>> Start Passage to read

Re: [DISCUSS] KIP-221: Repartition Topic Hints in Streams

Matthias J. Sax Fri, 19 Jul 2019 17:54:13 -0700

Thanks for driving the KIP.

I agree that users need to be able to specify a partitioning strategy.


Sophie raises a fair point about topic configs and producer configs. My
take is, that consider `Repartitioned` as an "extension" to `Produced`,
that adds topic configuration, is a good way to think about it and helps
to keep the API "clean".


With regard to method names. I would prefer to avoid abbreviations. Can
we rename:

`withNumOfPartitions` -> `withNumberOfPartitions`

Furthermore, it might be good to add some more `static` methods:

 - Repartitioned.with(Serde<K>, Serde<V>)
 - Repartitioned.withNumberOfPartitions(int)
 - Repartitioned.streamPartitioner(StreamPartitioner)


-Matthias

On 7/19/19 3:33 PM, Levani Kokhreidze wrote:
> Totally agree. I think in KStream interface it makes sense to have some 
> duplicate configurations between operators in order to keep API simple and 
> usable.
> Also, as more surface API has, harder it is to have proper backward 
> compatibility.
> While initial idea of keeping topic level configs separate was exciting, 
> having Repartitioned class encapsulate some producer level configs makes API 
> more readable.
> 
> Regards,
> Levani
> 
>> On Jul 20, 2019, at 1:15 AM, Sophie Blee-Goldman <[email protected]> wrote:
>>
>> I think that is a good point about trying to keep producer level
>> configurations and (repartition) topic level considerations separate.

>> End Passage to read
>> Start Stored data

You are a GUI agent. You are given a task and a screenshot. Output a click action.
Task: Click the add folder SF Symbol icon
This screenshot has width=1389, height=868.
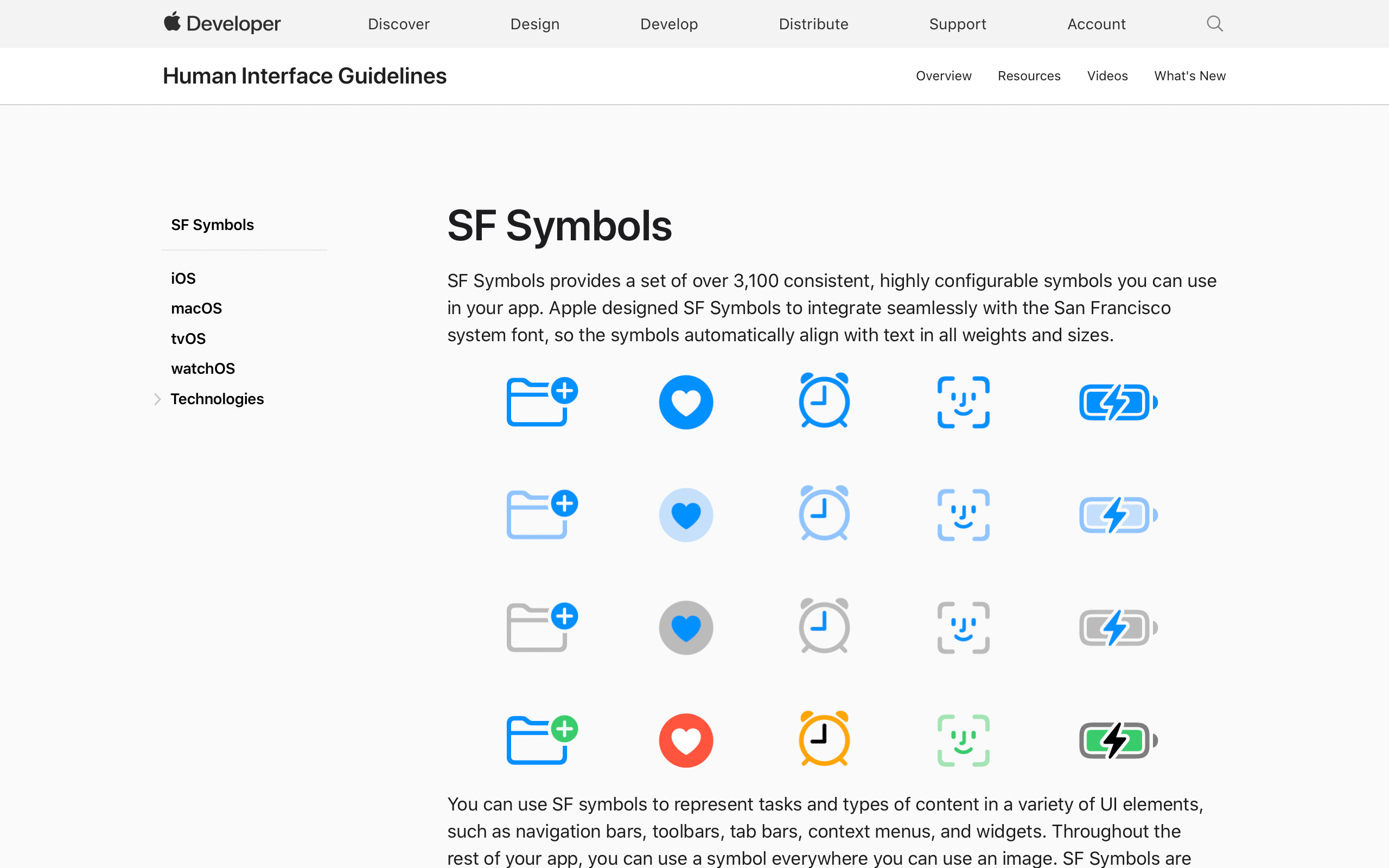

>> End Stored data

→ Exercises to complete:
1. Reproduce the KIP-221 thread word for word, starting with "With regard to" and going on through "- Repartitioned.withNumberOfPartitions(int)".
2. Write the next part of the KIP-221 thread, picking up right after its final line.

→ Final answers:
1.
With regard to method names. I would prefer to avoid abbreviations. Can
we rename:

`withNumOfPartitions` -> `withNumberOfPartitions`

Furthermore, it might be good to add some more `static` methods:

 - Repartitioned.with(Serde<K>, Serde<V>)
 - Repartitioned.withNumberOfPartitions(int)

2.
>> Number of partitions is definitely purely a topic level configuration. But
>> on some level, serdes and partitioners are just as much a topic
>> configuration as a producer one. You could have two producers configured
>> with different serdes and/or partitioners, but if they are writing to the
>> same topic the result would be very difficult to part. So in a sense, these
>> are configurations of topics in Streams, not just producers.
>>
>> Another way to think of it: while the Streams API is not always true to
>> this, ideally all the relevant configs for an operator are wrapped into a
>> single object (in this case, Repartitioned). We could instead split out the
>> fields in common with Produced into a separate parameter to keep topic and
>> producer level configurations separate, but this increases the API surface
>> area by a lot. It's much more straightforward to just say "this is
>> everything that this particular operator needs" without worrying about what
>> exactly you're specifying.
>>
>> I suppose you could alternatively make Produced a field of Repartitioned,
>> but I don't think we do this kind of composition elsewhere in Streams at
>> the moment
>>
>> On Fri, Jul 19, 2019 at 1:45 PM Levani Kokhreidze <[email protected]>
>> wrote:
>>
>>> Hi Bill,
>>>
>>> Thanks a lot for the feedback.
>>> Yes, that makes sense. I’ve updated KIP with `Repartitioned#partitioner`
>>> configuration.
>>> In the beginning, I wanted to introduce a class for topic level
>>> configuration and keep topic level and producer level configurations (such
>>> as Produced) separately (see my second email in this thread).
>>> But while looking at the semantics of KStream interface, I couldn’t really
>>> figure out good operation name for Topic level configuration class and just
>>> introducing `Topic` config class was kinda breaking the semantics.
>>> So I think having Repartitioned class which encapsulates topic and
>>> producer level configurations for internal topics is viable thing to do.
>>>
>>> Regards,
>>> Levani
>>>
>>>> On Jul 19, 2019, at 7:47 PM, Bill Bejeck <[email protected]> wrote:
>>>>
>>>> Hi Lavani,
>>>>
>>>> Thanks for resurrecting this KIP.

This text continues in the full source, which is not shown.